What Sarong With This Picture?


In my 49th year, I took to wearing sarongs. It was not just that they are cool in the hot California summer, nor exactly that they have no waistband, although admittedly, it was a time in my life when even elastic waistbands had come to seem cruel. Rather, my gravitation to this simple  garment--a couple of brightly decorated, intricately bordered yards of Indonesian rayon--was in the nature of a revolution.

I was in revolt against everything that modernism and the patriarchy were dishing out to women as their new and "liberated" roles: the well-tailored power suit, the plugged-in electronic life, the frantic pace needed to encompass "it all" (which is what we are expected to want and strive towards), and gym memberships in perpetuity in order to maintain flat abs and a girlish waist.

Everything about the sarong symbolized revolution to me: its unstructured grace (a wrap and a half around the body and three turns at the waist--et voilĂ !); the fluidity with which the fabric falls reminding me to move fluidly as well; the erotic hint that it might easily come unwrapped. I lost mine on the edge of the Rio Grande river gorge outside of Taos, once, in a high wind. I took it in both hands as it slipped from my hips and flung it over my head like a battle banner or the sail of a proud ship, and laughed gleefully.

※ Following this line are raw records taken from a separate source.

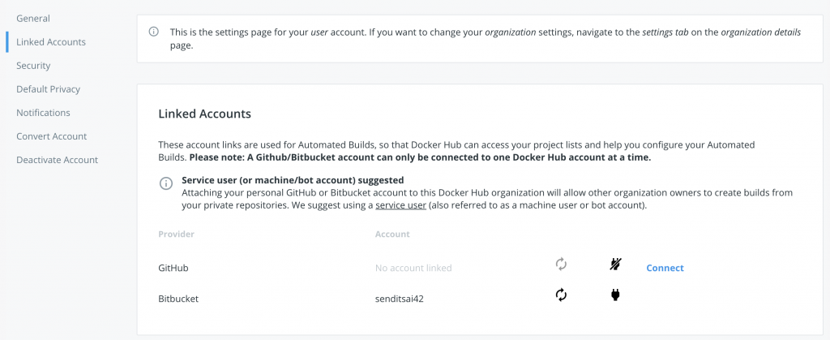Click the Bitbucket refresh sync icon
The image size is (830, 340).
tap(560, 295)
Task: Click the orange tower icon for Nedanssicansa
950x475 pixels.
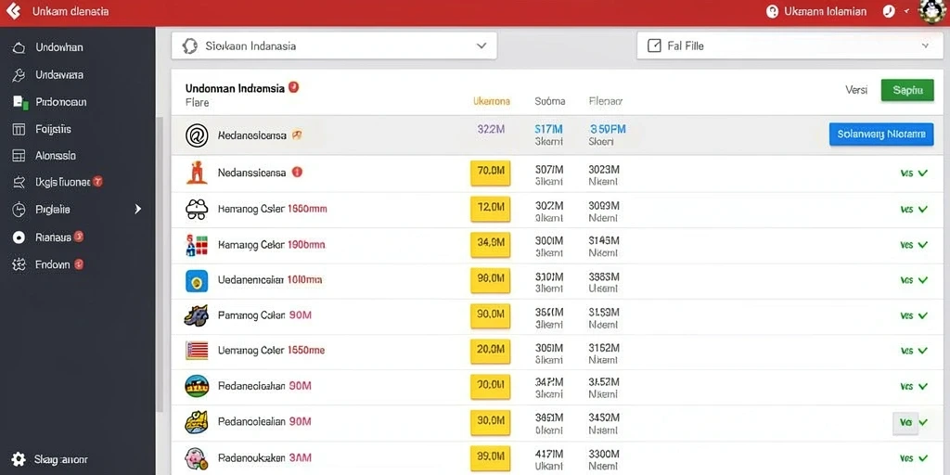Action: pyautogui.click(x=197, y=173)
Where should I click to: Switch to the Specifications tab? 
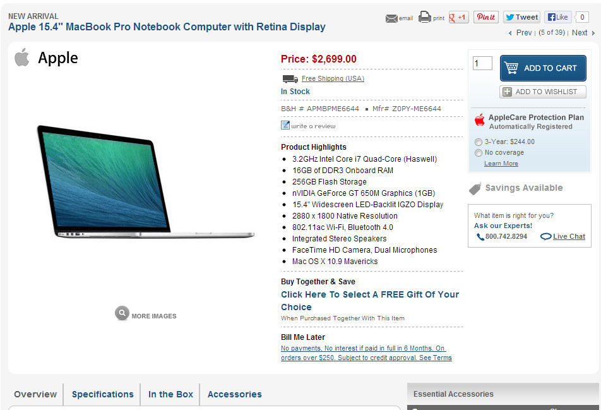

But the revolt went deeper: white as snow, myself, it yet connected me to women of color; having had the many opportunities the West affords laid at my feet from childhood, the sarong linked me to the multitudes of the earth's women who will never own a power suit, nor set foot in a department store where one is available, nor have the money to buy one, should they somehow manage to get there. This is where the real revolt took place: I was realigned in my psyche. No longer identifying myself as a middle-class white American, I wanted to be simply one thing: Woman.

The sarong was the symbol of that desire. It made further statements: I did not value the place in which American women had arrived (or been lured)--I would never find my true womanhood in a corporate boardroom. Limited as the options are for Third World women, horrifying as their lot in life frequently is, still I felt they had retained something we in the West had lost, a part of ourselves we have neglected unmercifully, like a dog on a chain  left out in the backyard in the rain. Something about living on the earth rooted. It had nothing to do with the nobility of suffering, but much to do with how women are capable of suffering nobly. It was not a romanticizing of Third World women, nor a desire to throw off Western civilization and run away, nor a colonization of Otherness. Rather, it partook of a sisterhood of simplicity.

Further, my sarongs are decorated with creatures: the green one has sea turtles, the yellow one, butterflies, and the red one, salamanders. And flowers abound on the orange, turquoise and indigo ones. So when I wear them, I feel linked to the Earth and all her creatures. And the colors--sumptuous amethyst, rich terra cotta, heart-lifting cerulean--are so dramatic, so flauntingly un-conservative, so not-fashionable. This, too, became a part of the revolution--to wear the fantastic hues which civilization has edited out; to stop living in black and white; to reclaim the rainbow.

I made a political statement of wearing these long skirts (for that is really all they are) out in public--to the supermarket, or the chiropractor, to fine restaurants with heels and amber jewelry. I was fascinated by the response: in some cases, people refused to look me in the eye. I found I was causing acute embarrassment: I was different. It amazed me that something as innocent as two yards of lovely fabric could stand between me and public acceptability.

I have seen this same averted glance accorded to people of color, to young people dressed, tattooed and pierced flamboyantly, to the aged, the disabled, the mentally challenged, to gay couples holding hands in public. It was one of the ways I came to understand what a truly hothouse environment of fear we have created for ourselves as homogenized communal beings--how delicate are our tolerances for temperature, light and moisture--like hybrid plants that have shallow roots and no staying power.

Sarongs have become one of my banners. When it’s too cold to wear them as skirts, I use them for shawls and scarves. Snug in a sarong, I feel embraced by a sisterhood that lives simply on the earth, asks little and gives much, and that honors the beauty and diversity of Earth’s creatures and colors.

 And besides that, the waistband is infinitely adjustable!